Despite the importance of auditory selective attention, its cognitive and neural mechanisms are poorly understood and it is not clear how best to approach remediation. In particular, there is limited evidence to inform ongoing debates about whether suppression of sounds outside of the attentional focus is a significant factor in human auditory selective attention and how listeners direct attention to specific auditory dimensions when cues about the spatial location of sounds are unavailable.
The Birkbeck project lead for this project is Professor Fred Dick and it has been funded by National Institutes of Health (NIH).
Research aims
The long-term goal of the proposed research is to advance a mechanistic understanding of auditory selective attention.
The present project pursues the central hypothesis that human dimension-based auditory selective attention is a result of processes related to both enhancement (of task-relevant sounds) and suppression (of task-irrelevant sounds). Supporting the proposed research, preliminary studies establish a non-speech experimental paradigm for engaging - and improving – dimension-based auditory selective attention to specific frequency bands, and for non-invasively mapping it across auditory cortex using combined structural/functional MRI.
A parallel pilot study establishes cortical electrophysiological measures of auditory selective attention that track with improvements due to attention training. The novel approach used in the proposed research allows for isolation and manipulation of specific auditory dimensions to understand the cognitive and neural underpinnings of auditory selective attention.
- Our first aim will wed these innovative new approaches with a classic human psychophysics paradigm to measure the fine-grained 'listening window' through which auditory selective attention prioritizes relevant dimensions, and potentially suppresses irrelevant dimensions. These studies will also test the extent to which tasks and expectations created from input regularities shape the listening window.

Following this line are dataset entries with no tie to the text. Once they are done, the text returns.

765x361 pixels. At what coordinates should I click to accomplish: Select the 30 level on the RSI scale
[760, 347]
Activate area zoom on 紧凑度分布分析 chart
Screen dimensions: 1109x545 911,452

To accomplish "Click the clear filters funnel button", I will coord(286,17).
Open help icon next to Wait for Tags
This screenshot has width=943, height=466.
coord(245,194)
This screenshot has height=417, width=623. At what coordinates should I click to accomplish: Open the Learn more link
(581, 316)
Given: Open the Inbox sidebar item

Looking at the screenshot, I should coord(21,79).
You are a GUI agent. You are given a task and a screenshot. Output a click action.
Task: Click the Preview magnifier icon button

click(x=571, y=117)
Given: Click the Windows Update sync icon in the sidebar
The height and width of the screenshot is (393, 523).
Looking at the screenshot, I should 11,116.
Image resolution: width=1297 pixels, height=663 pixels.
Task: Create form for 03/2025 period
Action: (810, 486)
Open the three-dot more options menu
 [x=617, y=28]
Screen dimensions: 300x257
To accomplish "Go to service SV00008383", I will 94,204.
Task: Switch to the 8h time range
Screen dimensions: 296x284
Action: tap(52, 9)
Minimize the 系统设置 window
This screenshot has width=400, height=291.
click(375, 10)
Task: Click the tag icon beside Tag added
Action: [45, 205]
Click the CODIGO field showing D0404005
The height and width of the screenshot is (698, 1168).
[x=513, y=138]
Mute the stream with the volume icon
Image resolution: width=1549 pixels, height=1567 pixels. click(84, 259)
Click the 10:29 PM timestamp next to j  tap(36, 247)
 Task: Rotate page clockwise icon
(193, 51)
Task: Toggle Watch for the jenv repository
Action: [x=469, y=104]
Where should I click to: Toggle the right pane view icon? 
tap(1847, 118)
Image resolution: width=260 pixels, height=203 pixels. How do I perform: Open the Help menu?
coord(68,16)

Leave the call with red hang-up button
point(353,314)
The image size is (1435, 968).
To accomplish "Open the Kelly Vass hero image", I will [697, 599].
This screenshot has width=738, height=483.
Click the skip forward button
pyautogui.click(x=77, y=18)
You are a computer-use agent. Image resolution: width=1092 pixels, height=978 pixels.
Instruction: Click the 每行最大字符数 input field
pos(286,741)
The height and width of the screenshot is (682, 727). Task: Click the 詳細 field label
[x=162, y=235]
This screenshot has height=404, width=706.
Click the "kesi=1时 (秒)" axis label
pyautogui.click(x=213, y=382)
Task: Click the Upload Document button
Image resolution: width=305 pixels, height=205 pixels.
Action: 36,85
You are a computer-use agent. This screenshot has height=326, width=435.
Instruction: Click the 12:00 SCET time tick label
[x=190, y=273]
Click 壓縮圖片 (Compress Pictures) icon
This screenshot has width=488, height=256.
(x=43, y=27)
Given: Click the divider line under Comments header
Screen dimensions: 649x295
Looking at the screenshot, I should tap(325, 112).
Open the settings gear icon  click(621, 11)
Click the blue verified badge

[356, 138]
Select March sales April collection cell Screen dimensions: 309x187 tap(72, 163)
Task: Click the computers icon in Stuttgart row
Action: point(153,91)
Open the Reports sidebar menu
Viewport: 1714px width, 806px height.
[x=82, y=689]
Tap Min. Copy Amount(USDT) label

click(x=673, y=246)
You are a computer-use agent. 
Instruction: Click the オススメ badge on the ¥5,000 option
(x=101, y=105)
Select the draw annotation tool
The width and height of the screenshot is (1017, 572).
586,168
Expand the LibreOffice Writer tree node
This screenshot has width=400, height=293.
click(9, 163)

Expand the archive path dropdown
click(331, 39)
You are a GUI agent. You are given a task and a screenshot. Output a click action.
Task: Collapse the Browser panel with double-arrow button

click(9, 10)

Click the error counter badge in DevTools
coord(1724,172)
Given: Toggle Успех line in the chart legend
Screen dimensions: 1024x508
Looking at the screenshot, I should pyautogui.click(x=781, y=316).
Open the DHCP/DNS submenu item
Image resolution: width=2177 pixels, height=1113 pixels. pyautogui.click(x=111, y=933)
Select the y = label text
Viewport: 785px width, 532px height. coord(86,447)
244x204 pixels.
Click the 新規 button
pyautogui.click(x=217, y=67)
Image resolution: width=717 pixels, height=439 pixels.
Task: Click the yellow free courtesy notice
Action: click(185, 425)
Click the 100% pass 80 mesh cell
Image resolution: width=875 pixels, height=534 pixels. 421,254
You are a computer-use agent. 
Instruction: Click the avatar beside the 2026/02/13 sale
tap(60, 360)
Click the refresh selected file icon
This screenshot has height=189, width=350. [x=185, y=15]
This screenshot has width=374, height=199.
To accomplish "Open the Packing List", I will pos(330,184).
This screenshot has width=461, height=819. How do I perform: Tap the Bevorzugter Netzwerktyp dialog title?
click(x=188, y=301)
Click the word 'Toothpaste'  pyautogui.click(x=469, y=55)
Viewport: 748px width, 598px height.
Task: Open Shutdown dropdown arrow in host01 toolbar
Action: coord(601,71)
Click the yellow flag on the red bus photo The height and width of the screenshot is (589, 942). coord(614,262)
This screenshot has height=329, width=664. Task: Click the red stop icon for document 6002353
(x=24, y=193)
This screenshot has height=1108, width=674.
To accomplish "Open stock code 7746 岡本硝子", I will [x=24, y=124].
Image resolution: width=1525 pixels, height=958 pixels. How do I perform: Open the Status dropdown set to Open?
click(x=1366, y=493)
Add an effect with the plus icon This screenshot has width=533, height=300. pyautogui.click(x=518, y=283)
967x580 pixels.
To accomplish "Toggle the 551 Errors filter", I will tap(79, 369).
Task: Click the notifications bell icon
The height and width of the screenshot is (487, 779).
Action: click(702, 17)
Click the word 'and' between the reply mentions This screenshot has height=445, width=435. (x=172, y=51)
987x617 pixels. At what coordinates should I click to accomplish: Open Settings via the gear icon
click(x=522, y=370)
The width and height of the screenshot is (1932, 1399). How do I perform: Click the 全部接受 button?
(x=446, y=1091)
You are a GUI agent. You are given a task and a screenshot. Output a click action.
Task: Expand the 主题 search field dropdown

- Our second aim will use attention training as a tool to triangulate on mechanism to map the balance of enhancement and suppression across a dimension as a function of training to better deploy selective attention to the dimension.
- Our third aim builds upon the approach of using training to reveal mechanism based on the hypothesis that training-related improvements in auditory selective attention affect - and thereby potentially rely upon - structural (cortical myelination, areal connectivity) and functional (alignment of cortical activation to an attended frequency band) changes in multiple neural systems.
Outputs and outcomes
At a broad level, the project will support the development of mechanistic cognitive and neurobiological theoretical models of dimension-based auditory selective attention with the potential to guide future clinical approaches to the diagnosis and remediation of auditory attention impairments.